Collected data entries
┄┄┄┄┄┄┄┄┄┄
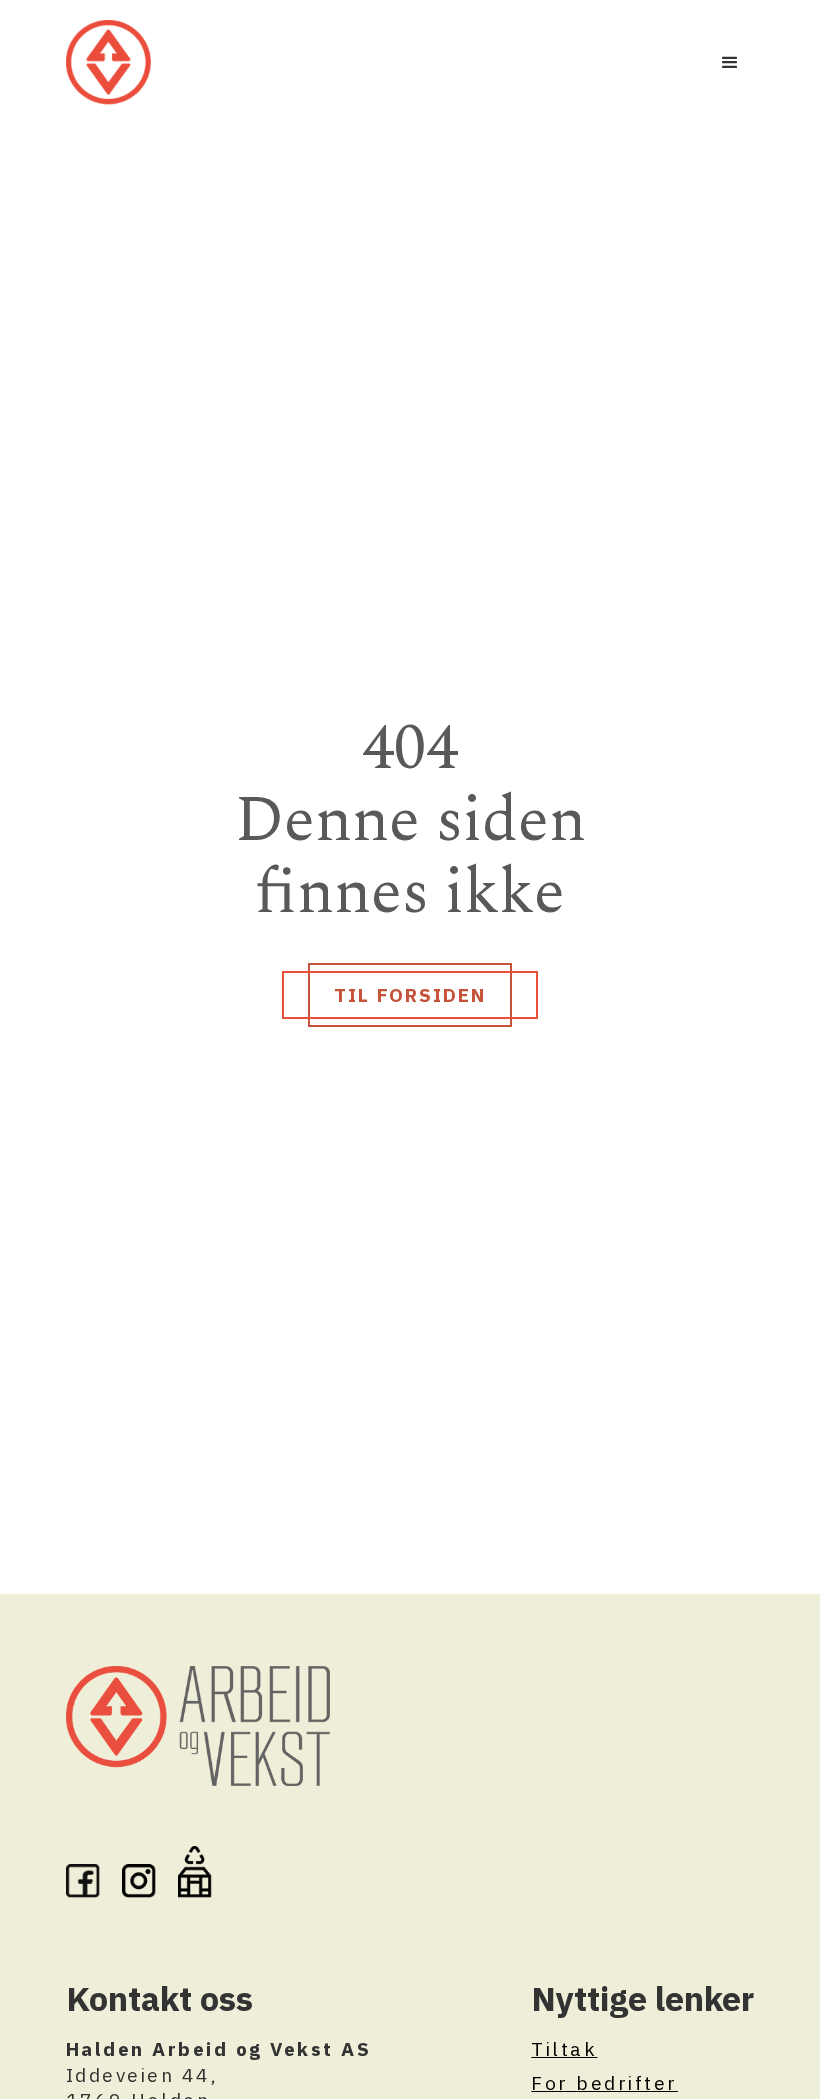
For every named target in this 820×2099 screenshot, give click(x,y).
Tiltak (564, 2048)
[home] (108, 62)
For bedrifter (604, 2082)
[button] (730, 63)
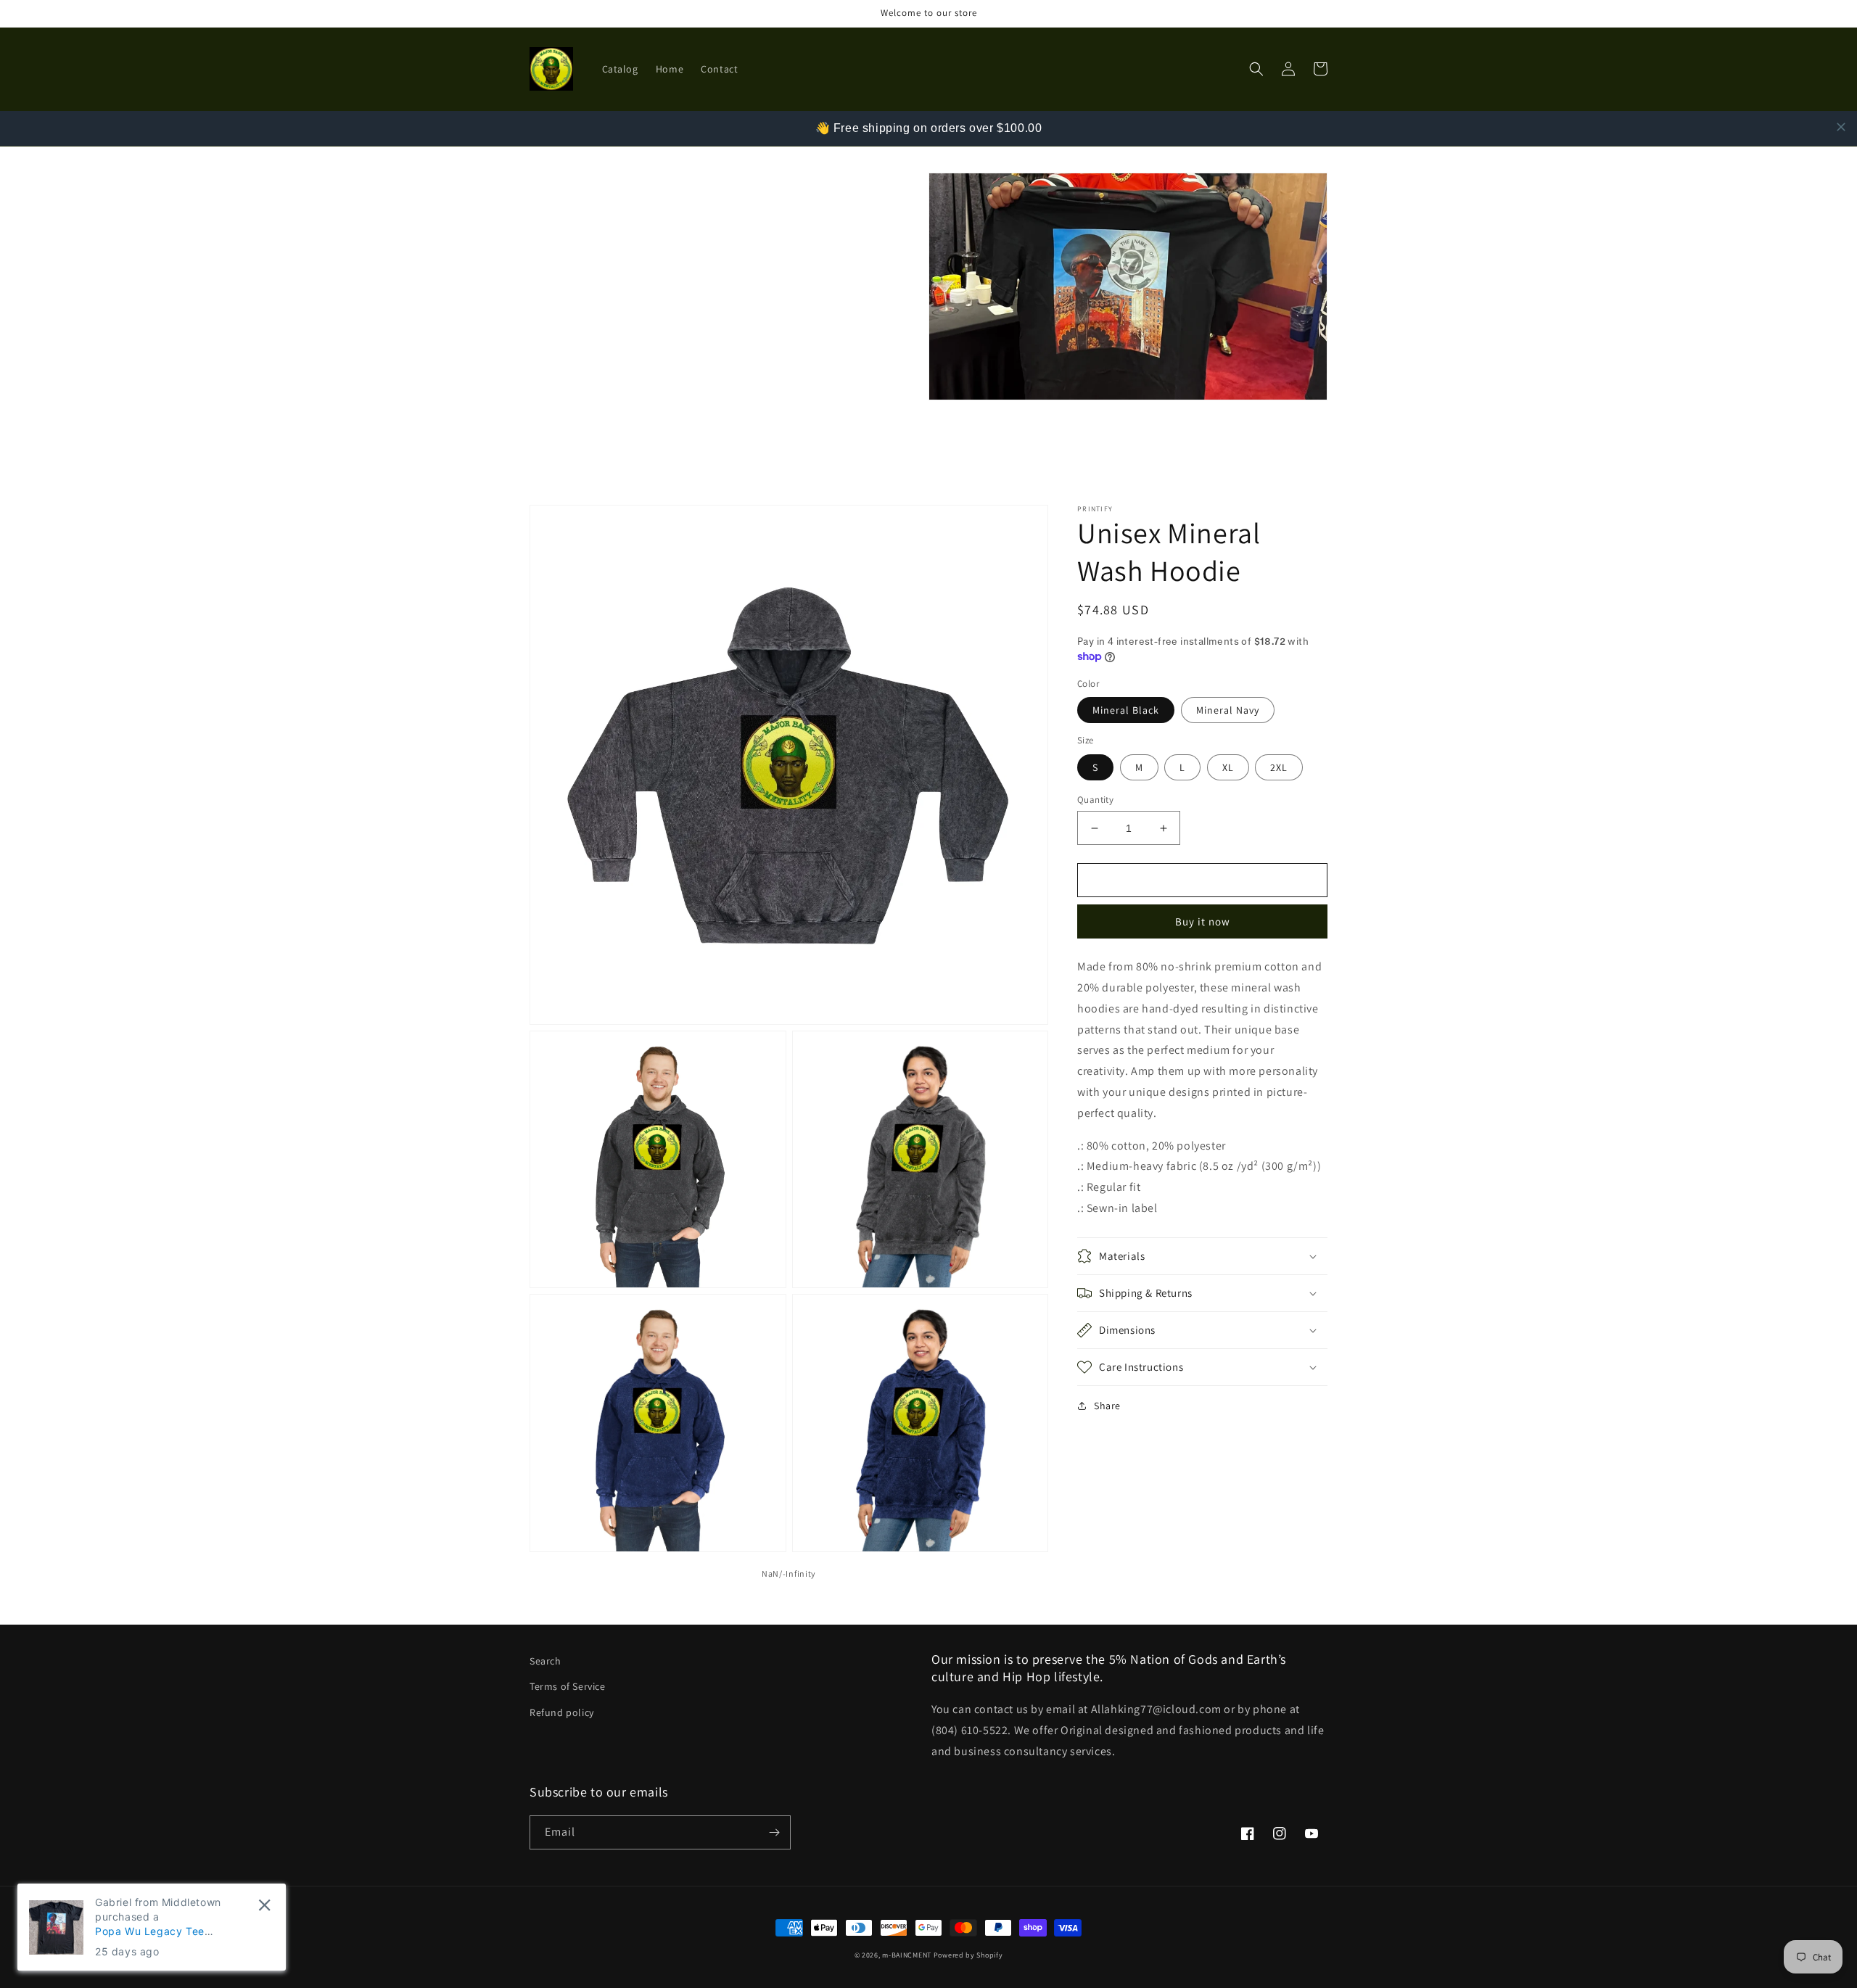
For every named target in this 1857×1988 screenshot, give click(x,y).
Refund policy (562, 1712)
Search (545, 1660)
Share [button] (1107, 1405)
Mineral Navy (1227, 710)
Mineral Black (1125, 710)
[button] (1256, 69)
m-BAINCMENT (906, 1955)
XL (1228, 767)
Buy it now (1202, 921)
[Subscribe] (774, 1832)
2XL (1279, 767)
┄┄┄┄┄┄┄┄┄┄
Exercise instructions
Please return the lines above exactly, with the pictures omitted.

Your response
For every named target in this 820×2099 screenshot, give click(x,y).
Tiltak (564, 2048)
[home] (108, 62)
For bedrifter (604, 2082)
[button] (730, 63)
For every named target in this 1857×1988 screenshot, give click(x,y).
Refund policy (562, 1712)
Search (545, 1660)
Share [button] (1107, 1405)
Mineral Navy (1227, 710)
Mineral Black (1125, 710)
[button] (1256, 69)
m-BAINCMENT (906, 1955)
XL (1228, 767)
Buy it now (1202, 921)
[Subscribe] (774, 1832)
2XL (1279, 767)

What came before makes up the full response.